(Saved entries)
============

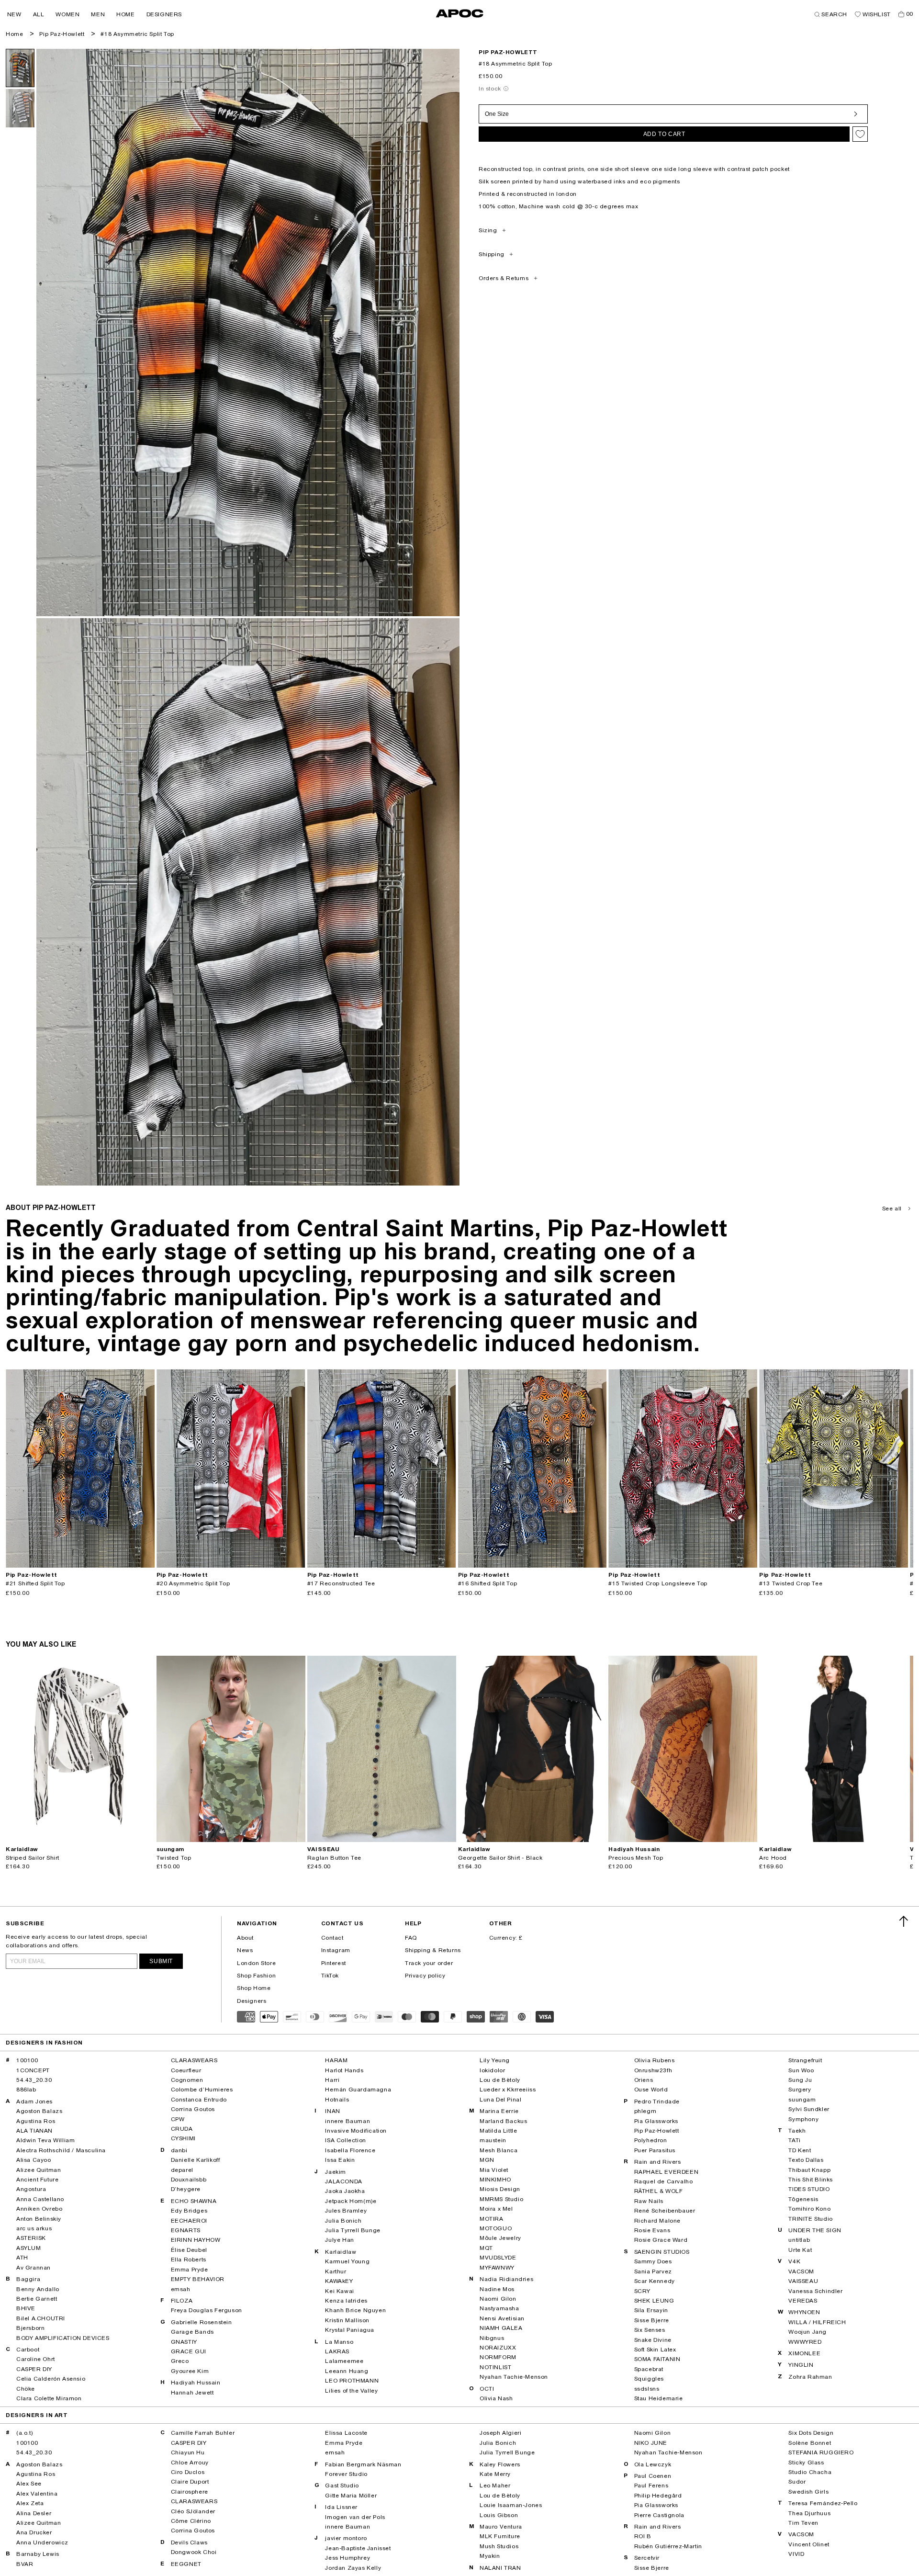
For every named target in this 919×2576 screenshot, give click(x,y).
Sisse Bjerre (651, 2320)
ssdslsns (647, 2388)
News (245, 1950)
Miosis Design (500, 2189)
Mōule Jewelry (500, 2238)
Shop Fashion (256, 1975)
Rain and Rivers (657, 2161)
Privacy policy (425, 1975)
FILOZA (182, 2300)
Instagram (335, 1950)
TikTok (330, 1975)
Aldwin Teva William (45, 2140)
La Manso (339, 2342)
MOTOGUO (496, 2228)
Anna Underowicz (42, 2542)
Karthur (335, 2271)
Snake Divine (653, 2340)
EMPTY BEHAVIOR (197, 2279)
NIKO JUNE (650, 2443)
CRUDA (182, 2128)
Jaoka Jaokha (345, 2191)
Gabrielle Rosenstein (201, 2322)
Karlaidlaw (340, 2251)
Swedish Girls (808, 2491)
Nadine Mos (497, 2289)
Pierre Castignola (659, 2515)
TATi (794, 2140)
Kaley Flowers (500, 2464)
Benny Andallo (37, 2289)
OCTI (487, 2388)
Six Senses (649, 2330)
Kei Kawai (339, 2291)
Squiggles (649, 2378)
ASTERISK (31, 2238)
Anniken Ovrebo (39, 2208)
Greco (180, 2361)
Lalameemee (344, 2361)
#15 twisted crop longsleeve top (657, 1583)
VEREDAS (802, 2300)
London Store (256, 1963)
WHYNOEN (804, 2312)
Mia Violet (494, 2170)
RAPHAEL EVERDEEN (666, 2172)
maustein (493, 2140)
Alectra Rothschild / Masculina (61, 2150)
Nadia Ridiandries (506, 2279)
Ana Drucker (34, 2532)
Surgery (799, 2089)
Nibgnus (492, 2338)
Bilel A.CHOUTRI (40, 2318)
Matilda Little (498, 2130)
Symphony (803, 2119)
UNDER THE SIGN (814, 2230)
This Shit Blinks (810, 2179)
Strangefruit (805, 2060)
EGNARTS (186, 2230)
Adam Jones (34, 2101)
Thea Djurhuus (809, 2513)
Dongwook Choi (194, 2552)
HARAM (336, 2060)
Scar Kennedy (654, 2281)
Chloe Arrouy (190, 2462)
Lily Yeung (495, 2060)
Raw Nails (648, 2201)
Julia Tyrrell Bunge (352, 2230)
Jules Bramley (346, 2210)
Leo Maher (495, 2485)
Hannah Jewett (192, 2392)
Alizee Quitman (38, 2170)
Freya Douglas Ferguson (206, 2310)
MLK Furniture (500, 2536)
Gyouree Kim (190, 2371)
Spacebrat (648, 2369)
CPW (178, 2119)
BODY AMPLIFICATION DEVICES (63, 2338)
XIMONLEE (804, 2353)
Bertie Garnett (36, 2298)
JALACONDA (343, 2181)
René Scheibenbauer (664, 2210)
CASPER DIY (34, 2369)
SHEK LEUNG (654, 2300)
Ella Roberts (188, 2259)
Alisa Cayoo (33, 2160)
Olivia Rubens (654, 2060)
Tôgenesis (803, 2199)
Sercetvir (647, 2557)
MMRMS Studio (501, 2199)
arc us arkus (34, 2228)
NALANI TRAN (500, 2568)
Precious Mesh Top (635, 1857)
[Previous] (13, 1468)
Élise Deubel (189, 2250)
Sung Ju (800, 2080)
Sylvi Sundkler (808, 2109)
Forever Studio (346, 2474)
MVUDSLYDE (498, 2257)
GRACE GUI (188, 2351)
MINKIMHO (495, 2179)
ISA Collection (345, 2140)
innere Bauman (347, 2121)
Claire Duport (190, 2481)
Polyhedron (650, 2140)
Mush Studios (499, 2546)
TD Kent (799, 2150)
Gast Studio (342, 2485)
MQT (486, 2248)
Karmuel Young (347, 2261)
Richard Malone (657, 2220)
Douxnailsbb (189, 2179)
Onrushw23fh (653, 2070)
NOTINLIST (495, 2367)
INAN (332, 2111)
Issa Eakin (340, 2160)
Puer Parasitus (654, 2150)
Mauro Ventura (501, 2526)
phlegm (645, 2111)
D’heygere (186, 2189)
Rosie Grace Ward (661, 2240)
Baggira (28, 2279)
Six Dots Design (810, 2432)
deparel (182, 2170)
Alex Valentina (36, 2493)
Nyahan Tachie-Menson (514, 2376)
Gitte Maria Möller (351, 2495)
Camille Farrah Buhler (203, 2432)
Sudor (797, 2481)
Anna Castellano (40, 2199)
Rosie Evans (652, 2230)
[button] (14, 14)
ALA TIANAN (34, 2130)
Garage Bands (192, 2331)
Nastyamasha (499, 2308)
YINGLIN (800, 2364)
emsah (181, 2289)
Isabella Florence (350, 2150)
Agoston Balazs (39, 2111)
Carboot (27, 2349)
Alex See (29, 2483)
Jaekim (335, 2172)
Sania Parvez (653, 2271)
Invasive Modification (356, 2130)
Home (14, 34)
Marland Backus (503, 2121)
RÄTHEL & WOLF (658, 2191)
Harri (332, 2080)
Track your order (429, 1963)
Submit (161, 1961)
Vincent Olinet (808, 2544)
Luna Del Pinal (500, 2099)
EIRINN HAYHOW (196, 2240)
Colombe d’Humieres (202, 2089)
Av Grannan (33, 2267)
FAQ (411, 1937)
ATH (22, 2257)
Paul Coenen (653, 2476)
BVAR (24, 2564)
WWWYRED (804, 2342)
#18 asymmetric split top (137, 34)
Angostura (31, 2189)
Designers (251, 2001)
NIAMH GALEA (501, 2328)
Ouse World (651, 2089)
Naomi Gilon (498, 2298)
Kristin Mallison (347, 2320)
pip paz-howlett (508, 52)
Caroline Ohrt (35, 2359)
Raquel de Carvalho (663, 2181)
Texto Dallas (805, 2160)
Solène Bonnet (809, 2443)
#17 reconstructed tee (341, 1583)
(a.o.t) (24, 2432)
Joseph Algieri (500, 2432)
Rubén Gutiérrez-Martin (668, 2546)
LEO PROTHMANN (352, 2380)
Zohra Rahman (810, 2376)
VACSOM (801, 2271)
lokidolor (492, 2070)
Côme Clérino (191, 2521)
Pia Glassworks (656, 2121)
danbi (179, 2150)
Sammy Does (653, 2261)
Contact (332, 1937)
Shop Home (253, 1988)
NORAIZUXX (498, 2347)
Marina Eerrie (499, 2111)
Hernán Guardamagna (358, 2089)
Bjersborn (30, 2328)
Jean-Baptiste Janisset (358, 2548)
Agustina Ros (35, 2121)
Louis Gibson (499, 2515)
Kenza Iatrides (346, 2300)
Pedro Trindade (657, 2101)
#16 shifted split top (487, 1583)
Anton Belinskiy (38, 2218)
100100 (27, 2060)
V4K (794, 2261)
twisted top (174, 1857)
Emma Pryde (189, 2269)
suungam (802, 2099)
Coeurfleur (186, 2070)
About (245, 1937)
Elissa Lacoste (346, 2432)
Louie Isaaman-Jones (511, 2505)
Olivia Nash (496, 2398)
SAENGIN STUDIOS (662, 2251)
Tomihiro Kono (809, 2208)
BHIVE (25, 2308)
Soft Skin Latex (655, 2349)
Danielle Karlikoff (195, 2160)
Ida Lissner (341, 2507)
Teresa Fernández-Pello (822, 2503)
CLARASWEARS (194, 2060)
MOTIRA (492, 2218)
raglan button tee (334, 1857)
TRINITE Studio (810, 2218)
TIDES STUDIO (808, 2189)
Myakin (490, 2556)
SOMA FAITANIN (657, 2359)
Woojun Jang (807, 2331)
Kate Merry (495, 2474)
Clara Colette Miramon (49, 2398)
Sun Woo (801, 2070)
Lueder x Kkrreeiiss (508, 2089)
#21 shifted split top (35, 1583)
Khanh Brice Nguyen (355, 2310)
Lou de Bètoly (500, 2080)
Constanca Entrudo (199, 2099)
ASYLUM (28, 2248)
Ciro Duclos (188, 2472)
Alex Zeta (30, 2503)
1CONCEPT (33, 2070)
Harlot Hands (344, 2070)
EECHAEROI (189, 2220)
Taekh (797, 2130)
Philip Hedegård (658, 2495)
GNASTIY (184, 2342)
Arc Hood (773, 1857)
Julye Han (339, 2240)
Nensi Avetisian (502, 2318)
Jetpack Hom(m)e (350, 2201)
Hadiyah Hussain (196, 2382)
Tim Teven (803, 2523)
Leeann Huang (346, 2371)
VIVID (796, 2554)
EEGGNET (186, 2564)
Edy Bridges (189, 2210)
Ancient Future (37, 2179)
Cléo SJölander (193, 2511)
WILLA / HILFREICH (817, 2322)
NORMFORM (498, 2357)
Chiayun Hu (188, 2452)
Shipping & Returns (433, 1950)
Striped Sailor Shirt (32, 1857)
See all (892, 1208)
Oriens (643, 2080)
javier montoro (346, 2538)
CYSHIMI (183, 2138)
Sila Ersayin (651, 2310)
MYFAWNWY (497, 2267)
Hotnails (337, 2099)
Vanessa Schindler (815, 2291)
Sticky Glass (806, 2462)
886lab (26, 2089)
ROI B (642, 2536)
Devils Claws (189, 2542)
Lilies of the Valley (351, 2390)
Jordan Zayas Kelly (353, 2568)
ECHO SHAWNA (194, 2201)
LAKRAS (337, 2351)
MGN (487, 2160)
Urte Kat (800, 2250)
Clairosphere (189, 2491)
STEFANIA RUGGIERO (820, 2452)
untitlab (799, 2240)
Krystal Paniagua (349, 2330)
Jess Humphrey (347, 2557)
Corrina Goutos (193, 2109)
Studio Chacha (809, 2472)
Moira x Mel (496, 2208)
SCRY (642, 2291)
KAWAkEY (339, 2281)
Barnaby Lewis (37, 2554)
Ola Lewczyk (653, 2464)
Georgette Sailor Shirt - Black (500, 1857)
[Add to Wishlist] (860, 134)
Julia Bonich (343, 2220)
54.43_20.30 (34, 2080)
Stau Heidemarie (658, 2398)
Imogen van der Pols (355, 2517)
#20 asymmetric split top (193, 1583)
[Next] (147, 1468)
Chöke (25, 2388)
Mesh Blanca (499, 2150)
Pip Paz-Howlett (61, 34)
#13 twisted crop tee (790, 1583)
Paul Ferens (651, 2485)
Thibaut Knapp (809, 2170)
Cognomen (187, 2080)
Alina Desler (33, 2513)
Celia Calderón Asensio (50, 2378)
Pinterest (333, 1963)
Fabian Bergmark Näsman (363, 2464)
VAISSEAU (803, 2281)
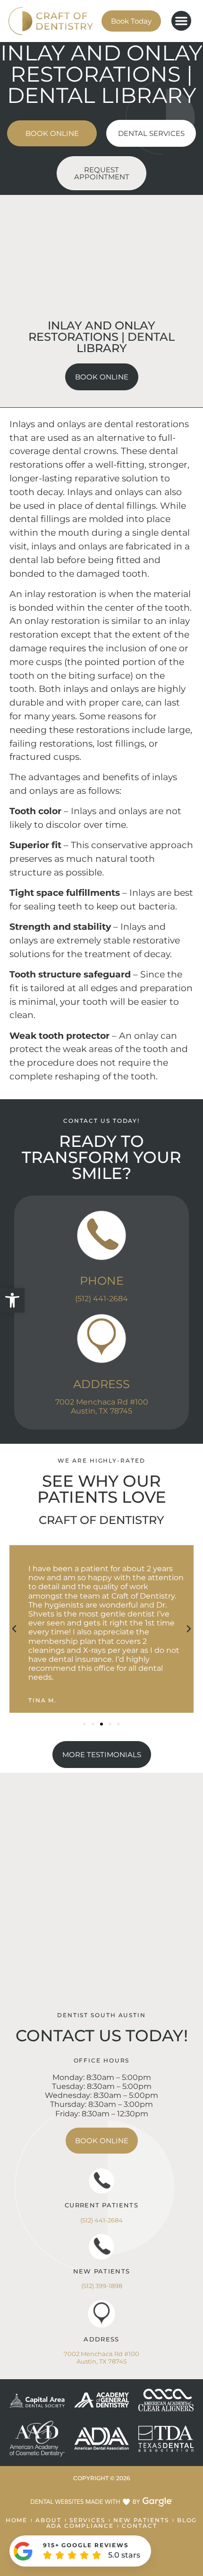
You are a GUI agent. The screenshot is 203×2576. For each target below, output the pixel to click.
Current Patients (101, 2205)
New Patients (101, 2271)
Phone (102, 1281)
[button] (12, 1300)
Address (101, 1384)
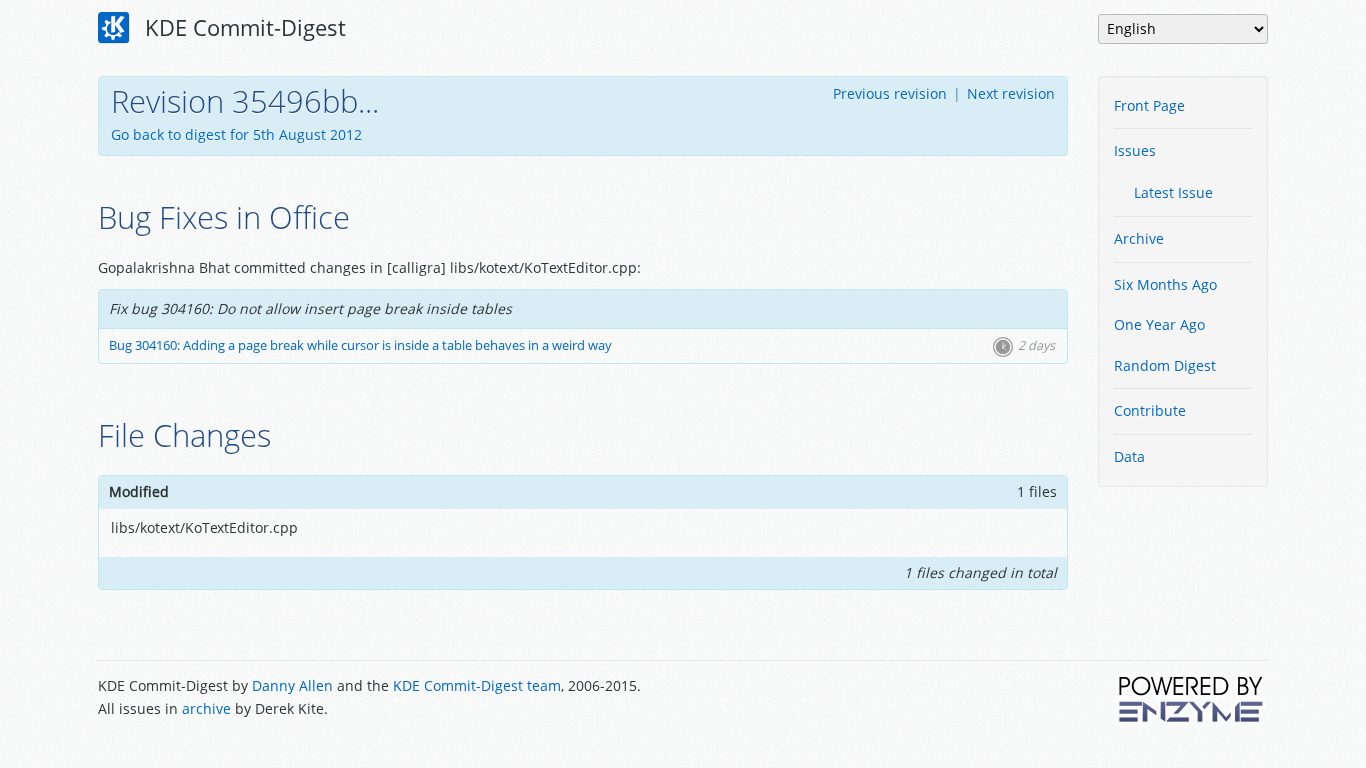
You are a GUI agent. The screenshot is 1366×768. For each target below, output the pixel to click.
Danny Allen (292, 685)
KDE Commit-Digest (242, 27)
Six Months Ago (1165, 284)
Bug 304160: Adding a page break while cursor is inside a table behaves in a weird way (360, 345)
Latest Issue (1173, 192)
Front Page (1149, 105)
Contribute (1150, 410)
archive (206, 708)
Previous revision (890, 93)
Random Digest (1165, 365)
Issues (1135, 150)
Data (1129, 456)
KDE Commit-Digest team (477, 685)
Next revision (1011, 93)
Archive (1139, 238)
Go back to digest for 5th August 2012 (236, 134)
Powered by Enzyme (1192, 699)
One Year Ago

============

▶ Problem
Return, with no change at all, every line in the entries above from the line containing "Studio Chacha (809, 2472)" through the line containing "Stau Heidemarie (658, 2398)".

▶ Written response
Studio Chacha (809, 2472)
Moira x Mel (496, 2208)
SCRY (642, 2291)
KAWAkEY (339, 2281)
Barnaby Lewis (37, 2554)
Ola Lewczyk (653, 2464)
Georgette Sailor Shirt - Black (500, 1857)
[Add to Wishlist] (860, 134)
Julia Bonich (343, 2220)
54.43_20.30 (34, 2080)
Stau Heidemarie (658, 2398)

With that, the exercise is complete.